### Loading all the Documents

In [1]:
from langchain_community.document_loaders import DirectoryLoader
from langchain_community.document_loaders import TextLoader

loader = DirectoryLoader(
    path="../datas/",
    glob="*.txt",
    loader_cls=TextLoader,
    loader_kwargs={"encoding": "utf-8"},
)

documents = loader.load()

print(f"Loaded {len(documents)} documents")
print(f"\nFirst document content:\n{documents[0].page_content}")
print(documents[0].page_content[:500])  # Print first 500 characters

Loaded 3 documents

First document content:
Python is a high-level, interpreted programming language known for its readability and concise syntax, which makes it ideal for beginners and professionals alike. It supports multiple paradigms, including object-oriented, functional, and procedural programming. With a vast standard library and rich ecosystem of third-party packages (like NumPy, Pandas, Django, and FastAPI), Python excels in domains such as data science, web development, automation, scripting, and AI/ML. Its strong community, cross-platform support, and ease of integration with other languages and systems make it a versatile choice for rapid development and production-ready applications.
Python is a high-level, interpreted programming language known for its readability and concise syntax, which makes it ideal for beginners and professionals alike. It supports multiple paradigms, including object-oriented, functional, and procedural programming. With a vast standard library and

In [2]:
# Initializing test Spillter
from langchain_text_splitters import RecursiveCharacterTextSplitter

text_splitter = RecursiveCharacterTextSplitter(
    chunk_size=500,
    chunk_overlap=50,
    length_function=len,
    separators=["\n\n", "\n", " ", ""],
)

chunks = text_splitter.split_documents(documents=documents)
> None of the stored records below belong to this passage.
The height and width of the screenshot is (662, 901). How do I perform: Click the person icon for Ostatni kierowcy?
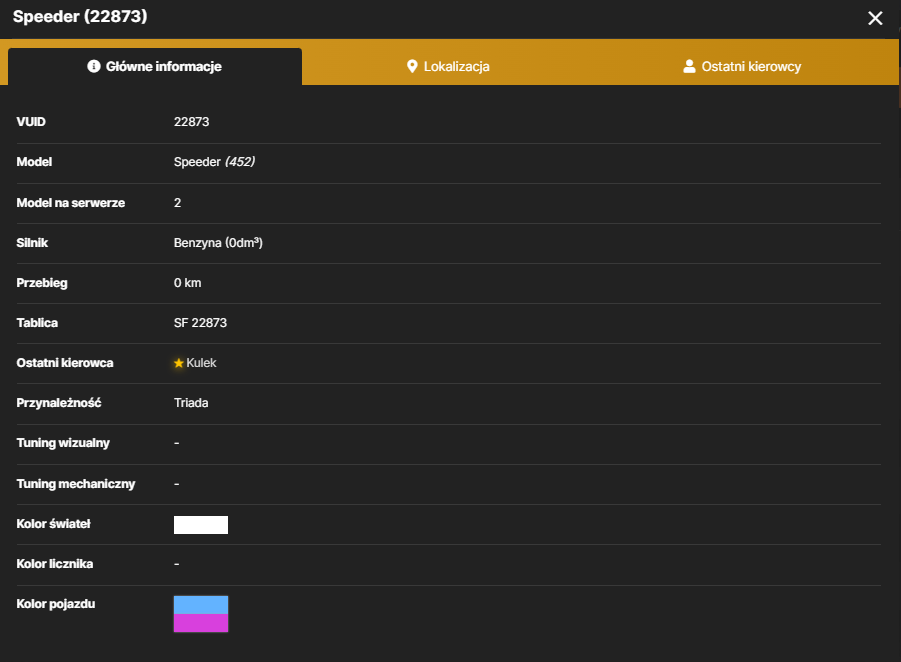tap(689, 66)
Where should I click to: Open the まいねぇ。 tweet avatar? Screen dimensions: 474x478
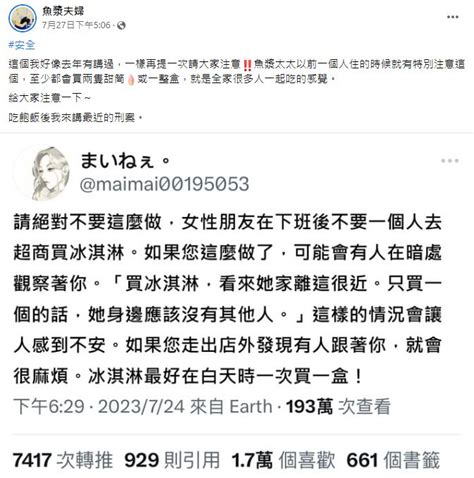50,173

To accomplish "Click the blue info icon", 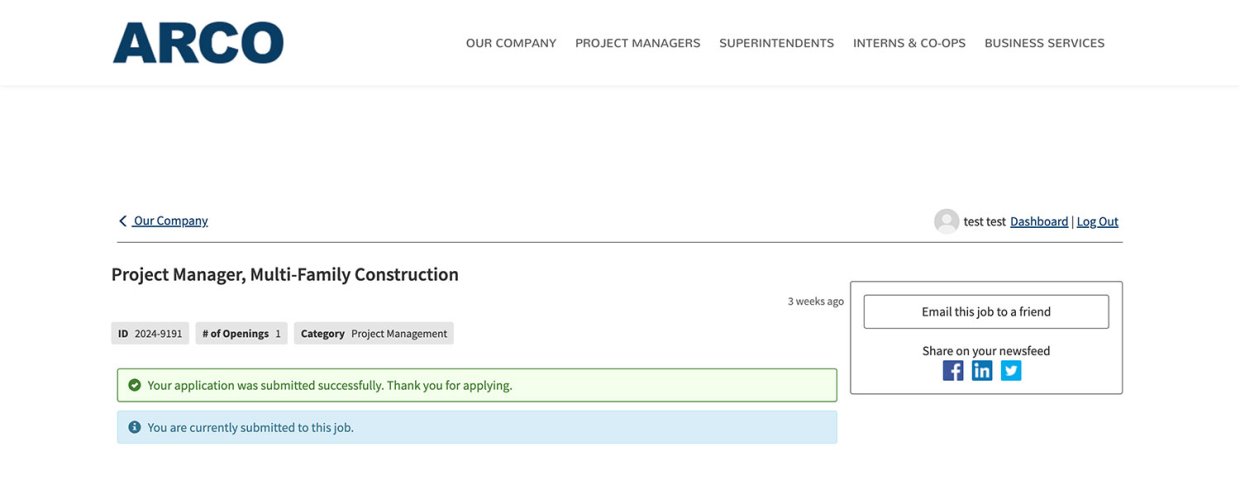I will point(134,427).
print(f"Created {len(chunks)} chunks")
print(f"\nFirst chunk content:\n{chunks[0].page_content}")
print(f"Content {chunks[0].page_content[:500]}")  # Print first 500 characters
print(f"Metadata {chunks[0].metadata}")  # Print metadata of the first chunk

Created 6 chunks

First chunk content:
Deep learning is a subset of machine learning that uses multi-layered neural networks to automatically learn hierarchical representations from data. A neural network is composed of interconnected nodes (“neurons”) organized in layers—input, hidden, and output—that transform inputs through learned weights and nonlinear activations. By training on large datasets with optimization methods like stochastic gradient descent, these models capture complex patterns for tasks such as image recognition,
Content Deep learning is a subset of machine learning that uses multi-layered neural networks to automatically learn hierarchical representations from data. A neural network is composed of interconnected nodes (“neurons”) organized in layers—input, hidden, and output—that transform inputs through learned weights and nonlinear activations. By training on large datasets with optimization methods like stochastic gradient descent, these models capture complex pat

In [2]:
from dotenv import load_dotenv
load_dotenv()

True

### Loading the ChromaDB

In [4]:
from dotenv import load_dotenv
load_dotenv()

import os
import chromadb
from chromadb.utils.embedding_functions import OpenAIEmbeddingFunction


persist_directory = "./chroma_db"
client = chromadb.PersistentClient(
    path=persist_directory,
)

collection = client.get_or_create_collection(
    name="my_collection",
    embedding_function=OpenAIEmbeddingFunction(api_key=os.getenv("OPENAI_API_KEY"), model_name="text-embedding-3-small"),
)
collection.add(
    ids=[str(i) for i in range(len(documents))],
    documents=[
        document.page_content
        for document in documents
    ],
)

print(f"Vector store created with {collection.count()} vectors")
print(f"Persisted at: {persist_directory}")

Vector store created with 3 vectors
Persisted at: ./chroma_db


In [21]:
query = "What is Types of Machine Learning?"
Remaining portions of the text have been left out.